Specifically, the Treasury Department proposes to require US persons to give notice of certain investments related to the design, fabrication, and packaging of integrated circuits, as well as the development of artificial intelligence (AI) for government intelligence, mass surveillance, military end uses, or cybersecurity applications. These investments are prohibited if the covered foreign person is a proscribed party (i.e., a military end user, foreign terrorist organization, or included on the Entity List, Specially Designated Nationals and Blocked Persons List, or Non-SDN Chinese Military-Industrial Complex List). Also prohibited are all covered transactions in certain especially sensitive areas related to integrated circuits, AI, and quantum computing.
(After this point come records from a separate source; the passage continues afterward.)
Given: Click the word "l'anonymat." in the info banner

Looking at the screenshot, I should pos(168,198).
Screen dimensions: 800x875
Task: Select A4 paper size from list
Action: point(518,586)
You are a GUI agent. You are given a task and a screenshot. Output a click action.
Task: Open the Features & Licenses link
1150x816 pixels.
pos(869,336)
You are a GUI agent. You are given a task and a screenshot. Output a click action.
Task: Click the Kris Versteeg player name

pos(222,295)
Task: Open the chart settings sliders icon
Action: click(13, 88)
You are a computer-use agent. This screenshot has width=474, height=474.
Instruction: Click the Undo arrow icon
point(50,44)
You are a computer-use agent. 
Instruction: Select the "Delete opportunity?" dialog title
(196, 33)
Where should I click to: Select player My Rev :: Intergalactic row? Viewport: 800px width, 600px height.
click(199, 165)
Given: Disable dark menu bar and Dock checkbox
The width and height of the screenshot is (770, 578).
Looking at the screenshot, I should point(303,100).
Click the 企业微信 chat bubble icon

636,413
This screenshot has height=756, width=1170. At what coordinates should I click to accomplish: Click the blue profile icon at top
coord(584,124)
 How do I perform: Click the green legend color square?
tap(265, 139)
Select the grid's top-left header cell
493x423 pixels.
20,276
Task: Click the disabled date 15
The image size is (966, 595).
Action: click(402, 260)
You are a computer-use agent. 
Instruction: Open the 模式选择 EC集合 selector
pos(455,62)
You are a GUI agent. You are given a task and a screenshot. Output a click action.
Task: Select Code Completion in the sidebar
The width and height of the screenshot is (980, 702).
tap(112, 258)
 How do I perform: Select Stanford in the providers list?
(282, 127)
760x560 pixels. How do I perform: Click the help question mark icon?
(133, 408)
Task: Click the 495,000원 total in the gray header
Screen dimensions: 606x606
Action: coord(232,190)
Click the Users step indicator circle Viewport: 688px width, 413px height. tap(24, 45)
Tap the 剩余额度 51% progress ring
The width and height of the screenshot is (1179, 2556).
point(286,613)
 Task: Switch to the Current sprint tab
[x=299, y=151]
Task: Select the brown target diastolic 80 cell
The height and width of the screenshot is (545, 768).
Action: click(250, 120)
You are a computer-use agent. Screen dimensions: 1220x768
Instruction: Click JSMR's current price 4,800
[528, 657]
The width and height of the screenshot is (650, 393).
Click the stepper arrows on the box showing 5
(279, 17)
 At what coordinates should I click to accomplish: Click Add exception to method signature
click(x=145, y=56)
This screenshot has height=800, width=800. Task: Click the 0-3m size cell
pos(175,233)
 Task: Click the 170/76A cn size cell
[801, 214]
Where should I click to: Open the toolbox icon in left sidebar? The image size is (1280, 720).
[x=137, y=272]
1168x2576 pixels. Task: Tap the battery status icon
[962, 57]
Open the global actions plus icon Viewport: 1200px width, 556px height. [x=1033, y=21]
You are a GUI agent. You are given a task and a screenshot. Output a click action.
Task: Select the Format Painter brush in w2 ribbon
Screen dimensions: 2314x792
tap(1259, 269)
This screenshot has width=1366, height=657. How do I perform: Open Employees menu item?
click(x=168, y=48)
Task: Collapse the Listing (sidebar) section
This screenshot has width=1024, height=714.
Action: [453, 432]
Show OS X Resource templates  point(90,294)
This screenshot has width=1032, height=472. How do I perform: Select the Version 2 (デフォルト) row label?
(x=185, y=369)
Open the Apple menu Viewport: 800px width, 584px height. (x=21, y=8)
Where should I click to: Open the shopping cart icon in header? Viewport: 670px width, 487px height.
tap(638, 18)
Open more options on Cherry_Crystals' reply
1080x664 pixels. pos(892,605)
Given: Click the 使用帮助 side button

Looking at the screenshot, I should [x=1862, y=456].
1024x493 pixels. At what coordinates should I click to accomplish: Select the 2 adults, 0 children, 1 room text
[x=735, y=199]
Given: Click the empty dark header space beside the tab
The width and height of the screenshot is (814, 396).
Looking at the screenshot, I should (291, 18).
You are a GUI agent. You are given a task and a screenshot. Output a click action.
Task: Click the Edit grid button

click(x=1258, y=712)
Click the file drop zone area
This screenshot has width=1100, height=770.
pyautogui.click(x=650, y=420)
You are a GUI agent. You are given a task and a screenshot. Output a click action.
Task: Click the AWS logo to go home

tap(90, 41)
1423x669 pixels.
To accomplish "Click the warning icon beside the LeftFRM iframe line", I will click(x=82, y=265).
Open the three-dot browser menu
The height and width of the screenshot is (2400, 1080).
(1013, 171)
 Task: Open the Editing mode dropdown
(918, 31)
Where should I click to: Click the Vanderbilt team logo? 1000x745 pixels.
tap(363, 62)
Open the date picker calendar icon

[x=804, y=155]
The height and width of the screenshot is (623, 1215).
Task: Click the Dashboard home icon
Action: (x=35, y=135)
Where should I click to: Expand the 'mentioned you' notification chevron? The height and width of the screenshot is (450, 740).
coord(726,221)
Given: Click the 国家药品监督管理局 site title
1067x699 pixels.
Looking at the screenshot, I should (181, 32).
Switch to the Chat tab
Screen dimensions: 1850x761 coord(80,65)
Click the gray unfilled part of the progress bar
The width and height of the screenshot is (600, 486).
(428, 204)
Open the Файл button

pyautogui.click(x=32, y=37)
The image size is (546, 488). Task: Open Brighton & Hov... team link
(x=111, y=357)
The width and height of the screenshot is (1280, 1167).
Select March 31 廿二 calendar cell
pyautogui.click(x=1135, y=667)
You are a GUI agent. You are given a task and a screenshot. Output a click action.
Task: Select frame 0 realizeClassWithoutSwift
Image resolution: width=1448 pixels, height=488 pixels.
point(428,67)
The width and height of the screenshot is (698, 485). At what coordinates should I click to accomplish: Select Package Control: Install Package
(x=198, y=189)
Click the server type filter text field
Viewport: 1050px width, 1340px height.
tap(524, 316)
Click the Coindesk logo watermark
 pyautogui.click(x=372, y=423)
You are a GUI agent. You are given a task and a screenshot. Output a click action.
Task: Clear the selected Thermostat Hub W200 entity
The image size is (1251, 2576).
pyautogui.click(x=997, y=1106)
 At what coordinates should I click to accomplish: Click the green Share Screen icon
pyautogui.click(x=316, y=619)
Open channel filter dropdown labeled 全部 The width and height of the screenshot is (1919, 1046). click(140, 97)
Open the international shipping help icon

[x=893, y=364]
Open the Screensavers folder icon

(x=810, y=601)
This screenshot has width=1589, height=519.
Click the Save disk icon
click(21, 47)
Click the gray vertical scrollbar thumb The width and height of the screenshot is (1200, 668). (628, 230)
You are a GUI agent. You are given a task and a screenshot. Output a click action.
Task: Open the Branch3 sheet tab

These obligations apply if a US person knows or has reason to believe that the investment involves a covered foreign person or if other factors bring the investment under the scope of the proposed rule. Violations may result in civil penalties or criminal consequences.

And the Fox Says…: The proposed rule will further chill US investment in China by increasing risks within the semiconductor, AI, and quantum computing areas. The Treasury Department is currently seeking public input on the proposed rule — inviting comments on, among other things, the appropriate scope of the proposed rule, refining the knowledge standard for US persons, whether to establish a computing power threshold for controlled AI systems, and what factors to consider when identifying additional countries of concern. Comments must be submitted by August 4. Our team can assist in preparing and submitting comments on behalf of your company.

Contributors: Derek Ha, Jack Bistritz, Kay C. Georgi

5. Forced Labor Enforcement Updates: FLETF UFLPA Annual Update, Increased Enforcement, and a Private Suit Against a US Importer

UFLPA Annual Update

This week, the Uyghur Forced Labor Prevention Act (UFLPA) Forced Labor Enforcement Task Force (FLETF) published its 2024 UFLPA Strategy to Prevent the Importation of Goods Mined, Produced, or Manufactured with Forced Labor in the People’s Republic of China (Annual Strategy). As expected, the FLETF has identified three additional high-priority sectors for forced labor enforcement: Polyvinyl Chloride (PVC), aluminum, and seafood. During this reporting period, 38 new entities were added to the US Department of Homeland Security (DHS) Entity List (now totaling 68 entities). With a more streamlined review process, the list will continue to expand, potentially to include entities involved in the three new priority sectors. We will be issuing a forthcoming alert with additional takeaways from the Annual Strategy.

UFLPA Enforcement Updates

Following the US Senate Finance Committee’s report on automotive supply chains, there have been reports that entities in the automotive and consumer electronics sectors may face increased enforcement under the UFLPA. The value of shipments stopped by CBP due to suspicion of forced labor under the UFLPA for fiscal year 2024 ($1.57 billion) has already exceeded the value of shipments stopped in 2023 ($1.42 billion).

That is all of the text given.